Stored records
# # # # # # #
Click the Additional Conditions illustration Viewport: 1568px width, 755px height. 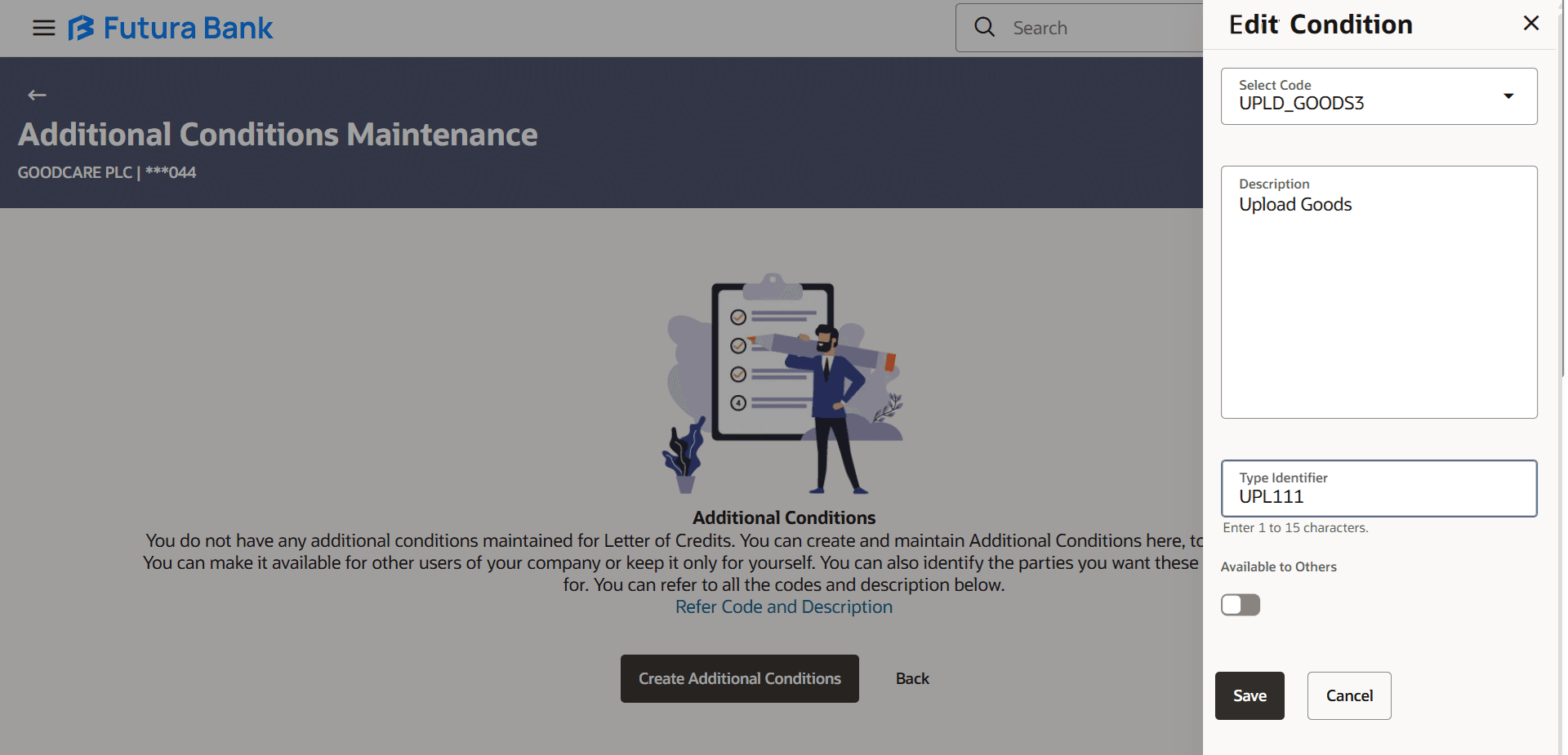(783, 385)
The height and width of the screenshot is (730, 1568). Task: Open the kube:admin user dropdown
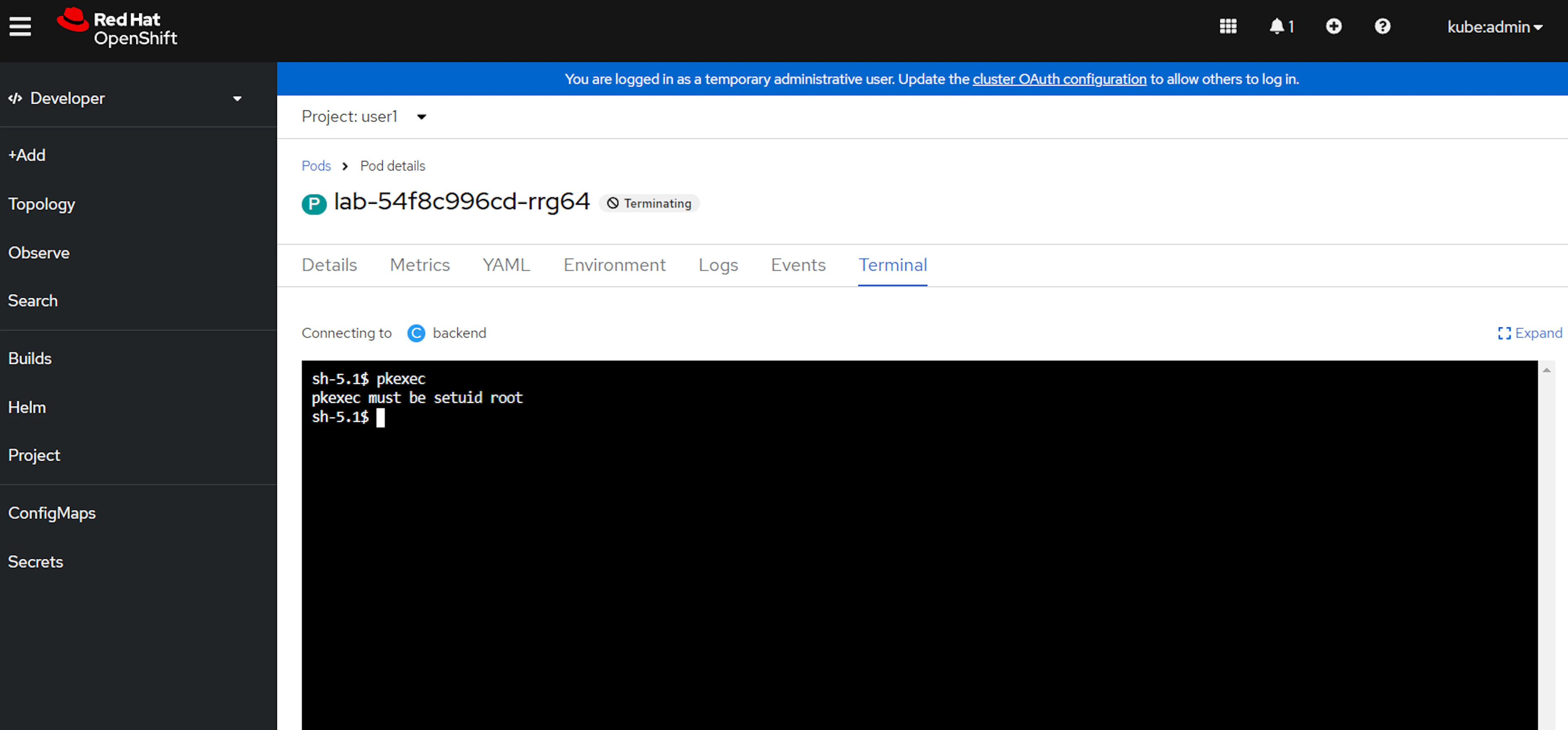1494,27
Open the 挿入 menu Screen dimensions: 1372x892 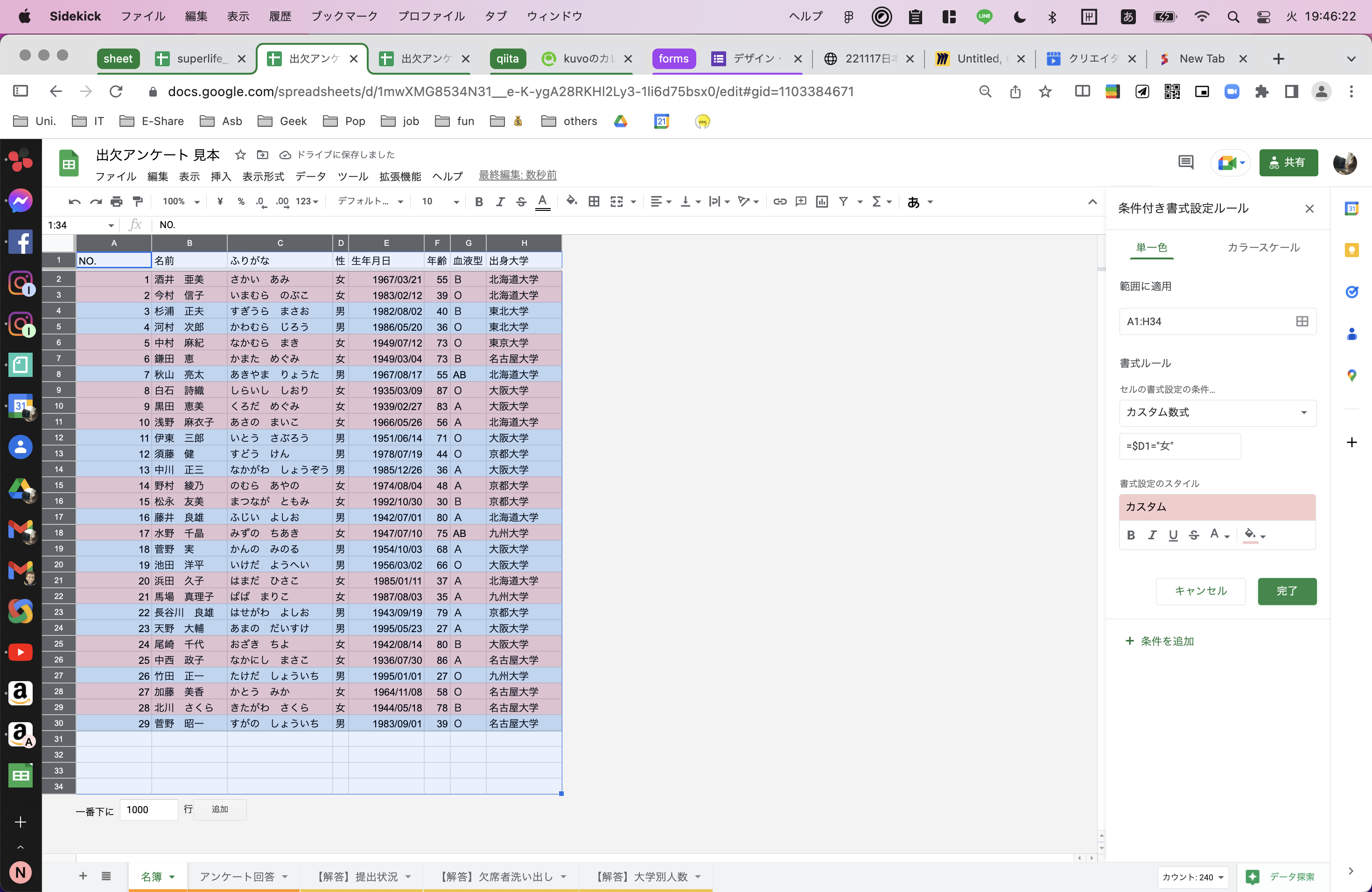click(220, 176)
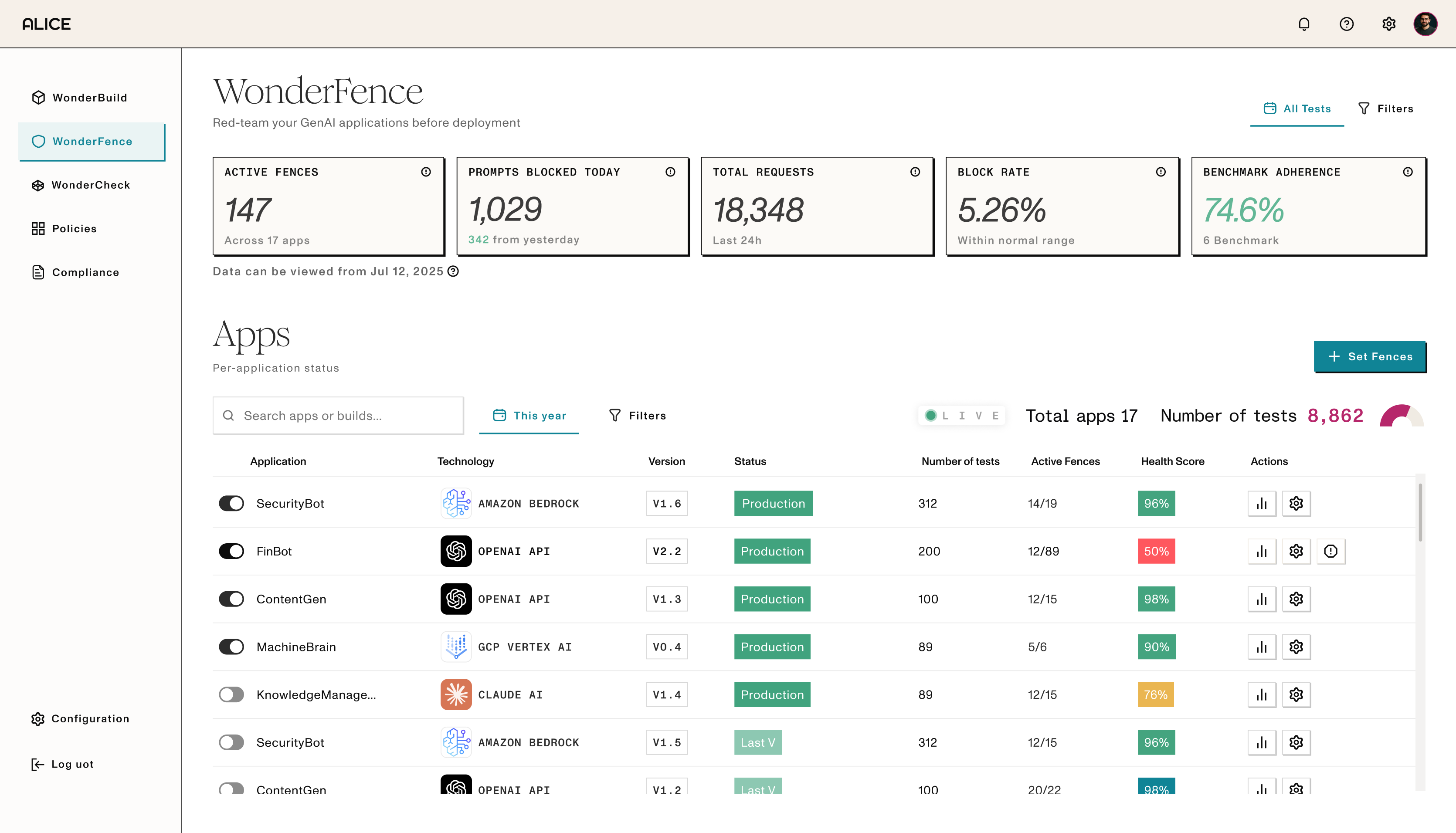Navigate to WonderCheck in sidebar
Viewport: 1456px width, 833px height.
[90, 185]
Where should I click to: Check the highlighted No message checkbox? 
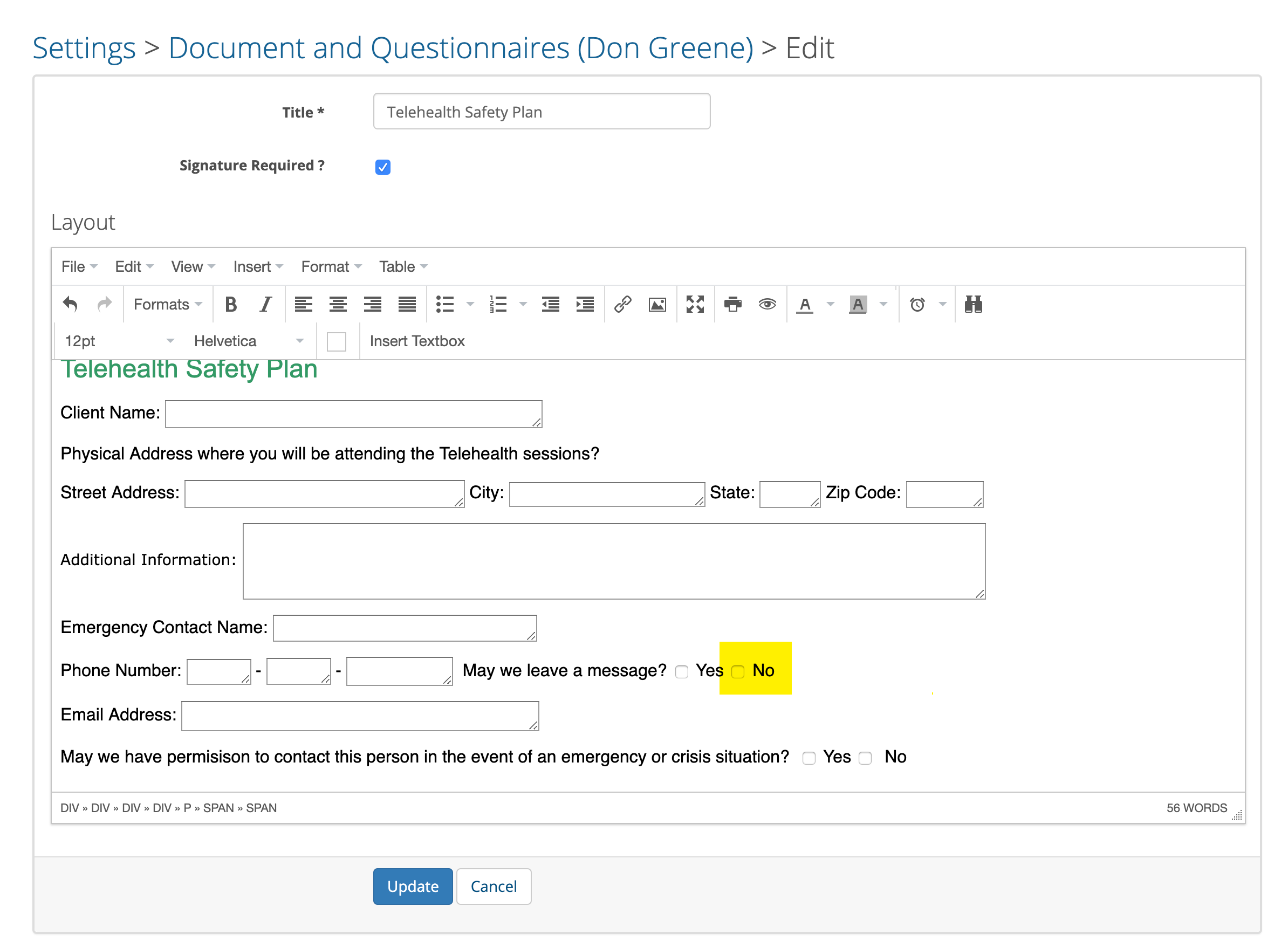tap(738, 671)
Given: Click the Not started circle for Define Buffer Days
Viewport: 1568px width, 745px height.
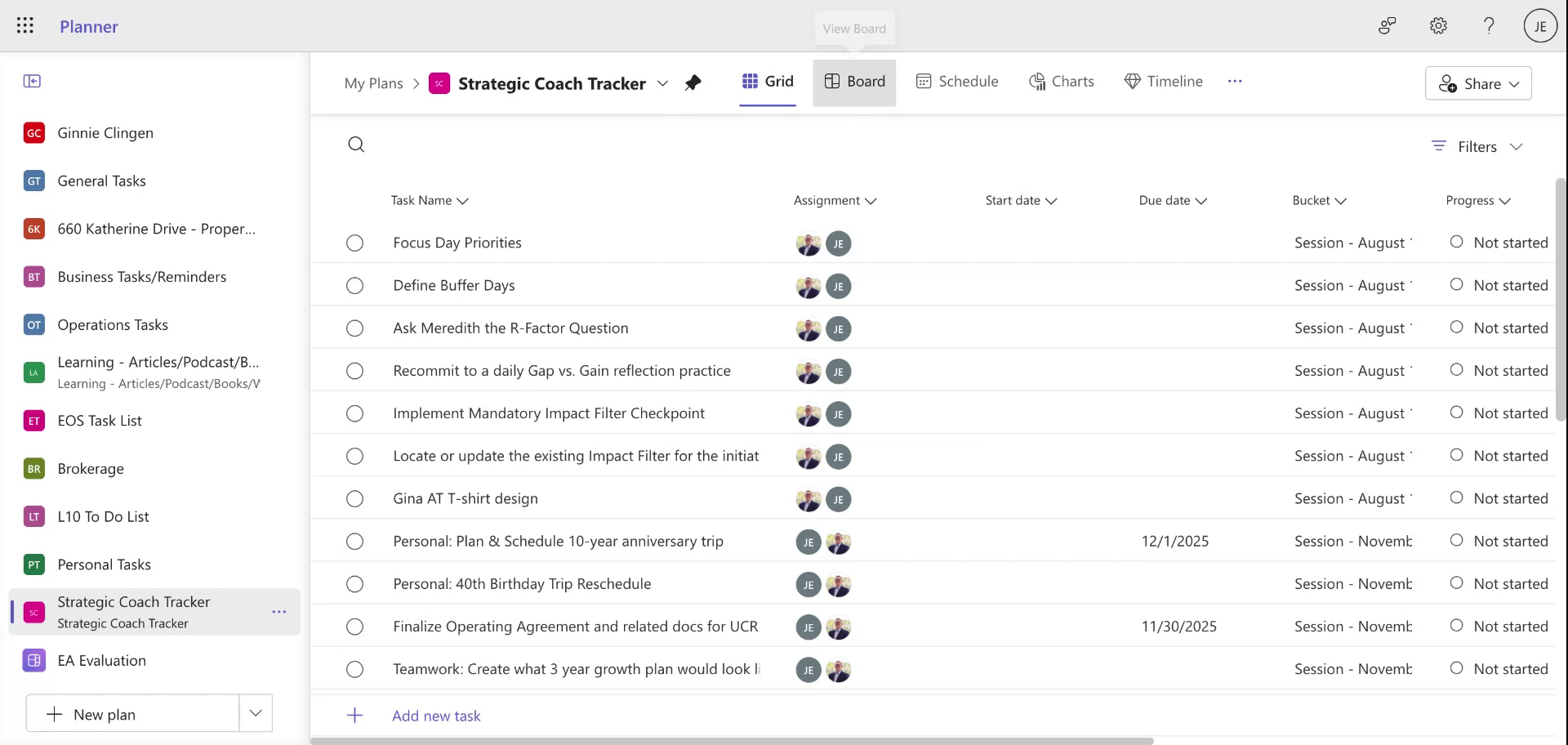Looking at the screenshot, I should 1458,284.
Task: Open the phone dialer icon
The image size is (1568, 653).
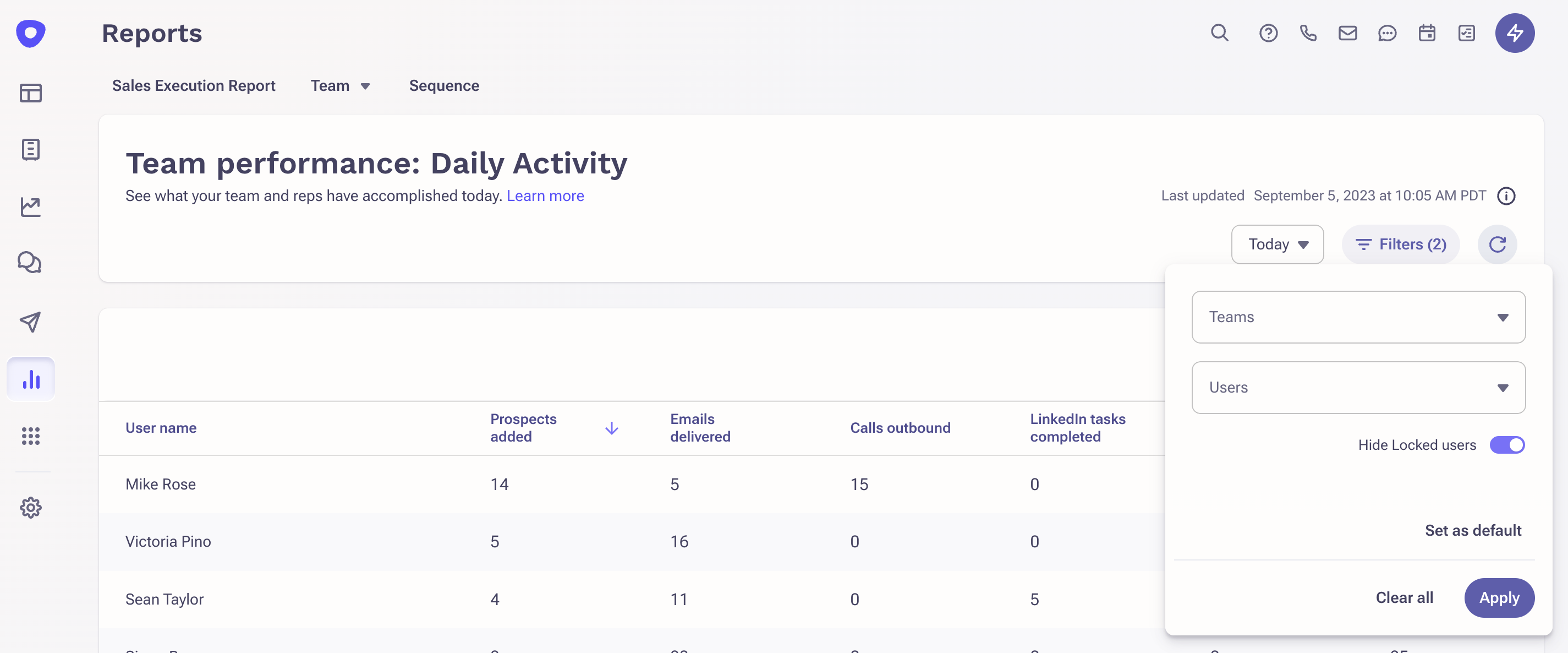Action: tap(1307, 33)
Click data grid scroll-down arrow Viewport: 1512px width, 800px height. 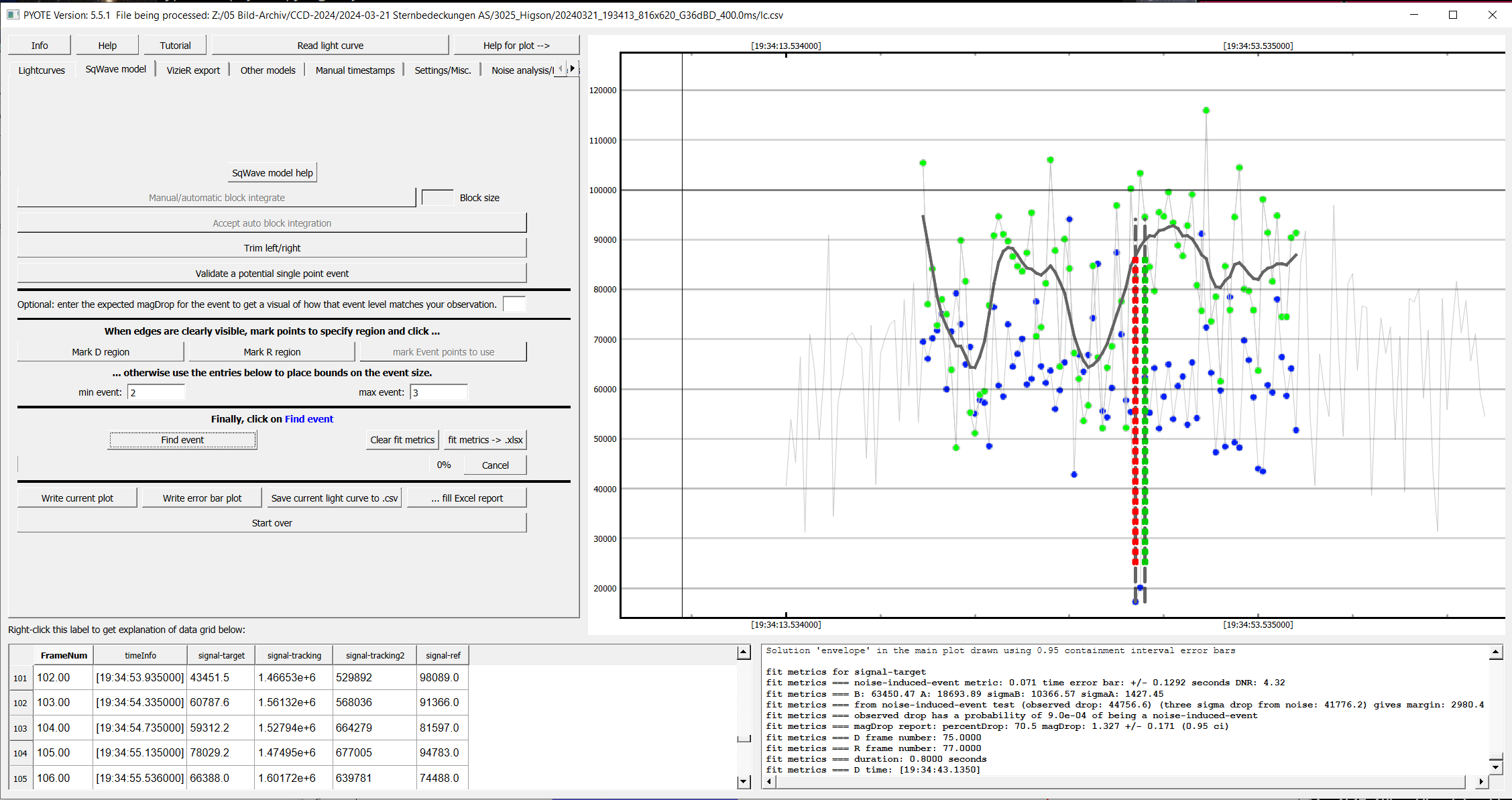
# # # # # # #
» EXERCISE DETAILS
Starting with the line that has "Task: Open the phone dialer icon" and ending with the last line of the records, retype every line exactly and only those lines. Do not include the pictures.

» SOLUTION TO THE PROBLEM
Task: Open the phone dialer icon
The image size is (1568, 653).
Action: tap(1307, 33)
Click data grid scroll-down arrow Viewport: 1512px width, 800px height. 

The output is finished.